If we don’t like various aspects of the world around us, we have many options at our disposal today to block it out or retreat from it.
To give just one small example, we may be stuck in traffic more than ever before in history, but at least the noise of it doesn’t have to be overwhelming. Contemporary cars tend to have good stereo systems--along with good climate control systems that enable us to drive with the windows rolled up, and good sound insulation.
When we get out of our cars, we still don’t have to hear traffic noise, because we can walk around with headphones listening to music of our own choosing.
We can also absent ourselves from the tedium of our physical surroundings by going around with cell phones stuck to our ears. In this condition, we’re not just blocking out sound, we’re to a large degree mentally absenting ourselves from the current environment (sometimes to the annoyance of other people around us, and sometimes to the outright detriment of their physical safety, if we happen to be behind the wheel of a car).
Another option available to us is to immerse ourselves in various kinds of stage-managed environments. We can visit “themed” shopping areas that attempt to create more exotic environments essentially out of thin air, or we can frequent faux “street scenes” like Universal Studios’ CityWalk.
We can even purchase homes in a complete Disney-controlled environment (Florida’s Celebration Township), or live in communities of "quaint" neo- cottages straight out of the paintings by Thomas Kincade (courtesy of a real estate venture by the artist).
In our own more typical homes, many of us blot out the dullness of our neighborhoods by installing gigantic TV screens that make us feel almost physically immersed in a “bigger” world of glamour, adventure, sex, and celebrity.
But perhaps the most significant change has been in our ability to control how the “larger world” of media presents itself to us.
In earlier times, almost every radio station of any size was general-interest. Without changing your dial, you might hear Elvis Presley doing “Jail House Rock” one minute, and Patti Paige singing “How Much is that Doggy in the Window?” the next. It was a far cry from today’s ultra-specialized narrowcasting, where you can choose not only a genre, like heavy metal, but also a particular approach to it.
Television has undergone a comparable transformation. Where once you were lucky to get three channels with only moderate "snow," now you get hundreds clearly—each devoted to some tightly-defined market niche.
Unfortunately, this fragmentation into niche markets has been fundamentally unhealthy for television news, once the unchallenged leading medium by which people got their sense of what’s going on in the world.
In the days when there were only three networks, each striving for as big a general-interest audience as possible, no network wanted to risk alienating a significant segment of the population. The result was that what was presented was reasonably centrist and balanced, and we all saw pretty much the same TV news no matter which network we tuned into. As a result, we all tended to share a frame of reference. We might disagree passionately over matters of judgment—what should we do about issue X?—but not much of anybody disagreed over the basic facts of what was occurring in the world.

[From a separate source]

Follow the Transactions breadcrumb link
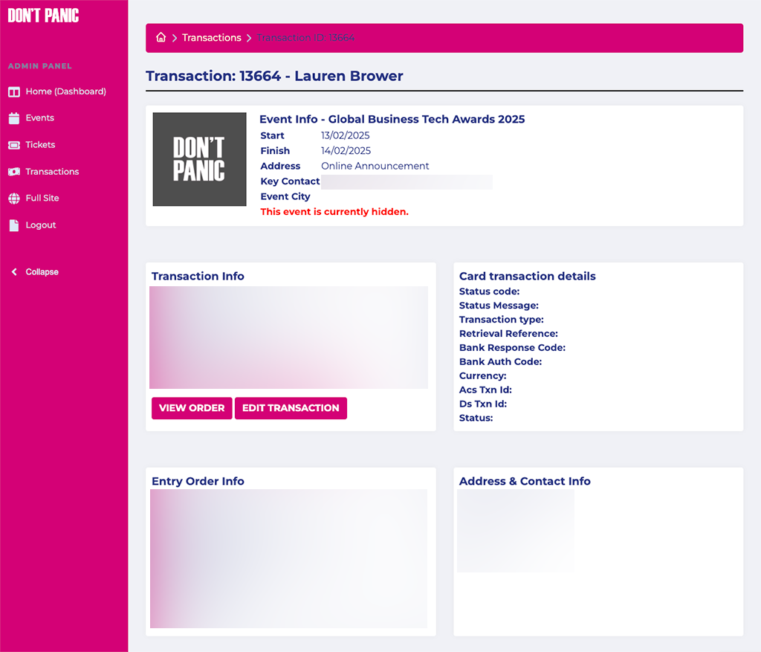 (211, 38)
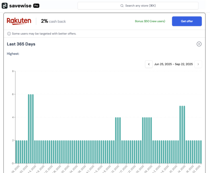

Today, I’m continually struck by the way my liberal and conservative friends seem to inhabit separate, parallel universes. The arguments aren’t so much over what policy would make the best sense given the facts of some situation; they’re more over the basic nature of reality. Discussions of this type tend to be so exasperating, for both sides, that more and more people avoid them altogether.
Increasingly, we tend restrict our conversations about social and political issues to people who are likely to feel the same way we do—in essentially the same way we choose our intake of information from the media.
The net effect is that in the age of 500 channels, an ever-expanding Internet, innumerable blogs and podcasts, and an unbelievably rich abundance of choices about which news we want to see and when, the proud motto of an earlier era of journalism, “All the news that’s fit to print,” has been effectively supplanted by “All the news you want to hear.”
This approach has rendered us dangerously inept as citizens. We’re now no better than the most coddled and toadied-up-to of Old World monarchs at seeing what’s actually going on, and making sensible decisions based on the facts.